Rasmus, I know you've made this point many times and it is valid 
historically, but I am not convinced it's valid in the day to day 
practice of most PHP developers.  Only a tiny fraction of the PHP 
developers I know have any knowledge of C, POSIX, etc., and I think all 
of them are on this list (or were until recently).  While it's great 
that, for example, ext/mysql is virtually identical to The MySQL C APIs, 
that is really no consolation for someone who has never looked at (nor 
needed to, nor had any desire to) the MySQL C bindings.

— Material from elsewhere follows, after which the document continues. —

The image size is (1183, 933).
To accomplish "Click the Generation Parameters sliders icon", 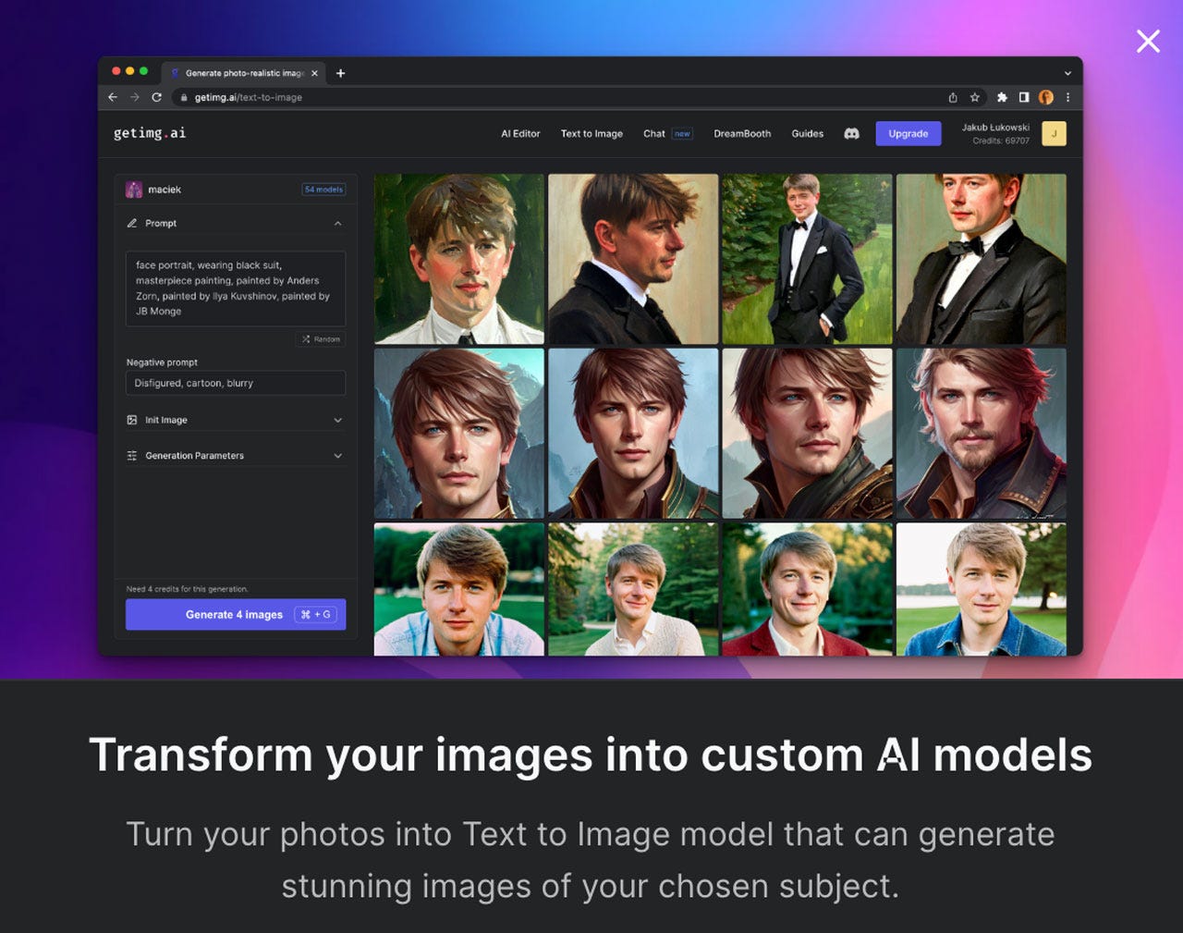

I'm pretty sure most PHP developers' second language isn't C; odds are 
it's Javascript, and after that either Python or Ruby.  (I have no firm 
data to back that up; it's just my gut feeling based on the developers I 
interact with across the community.)

I agree that "rename all the things" doesn't help, for BC reasons if 
nothing else; even with huge language improvements in a major version, 
it still needs to be possible to run well-behaved code across several 
contiguous versions or adoption will be nil.  That means strlen(), 
strrchr(), etc. are not going anywhere.

What I'd suggest instead, and I am not the first to suggest, is to leave 
the existing functions in place; let them be happy.  Then in 
PHP.nextMajor (whatever that is), add new well-developed, thought-out, 
probably OOP, namespaced routines for strings, arrays/collections, etc.  
Those should be based on trends, standards, and conventions that are not 
older than half the people on this list.

Replacing \strlen() with \string_length() has no real value, I agree.  
However, (as an example) offering

$string->length()
"some string"->length()
$iterable_including_arrays->map(function($a){})->filter(function($a) {});

now that's worth doing, and worth making big changes for.  But that 
can/should be done without touching any of the existing functions, 
because we don't want to break BC there for userspace code.  If one 
method happens to internally sub-call to the other in the engine, meh, I 
don't care and neither does anyone else in userspace.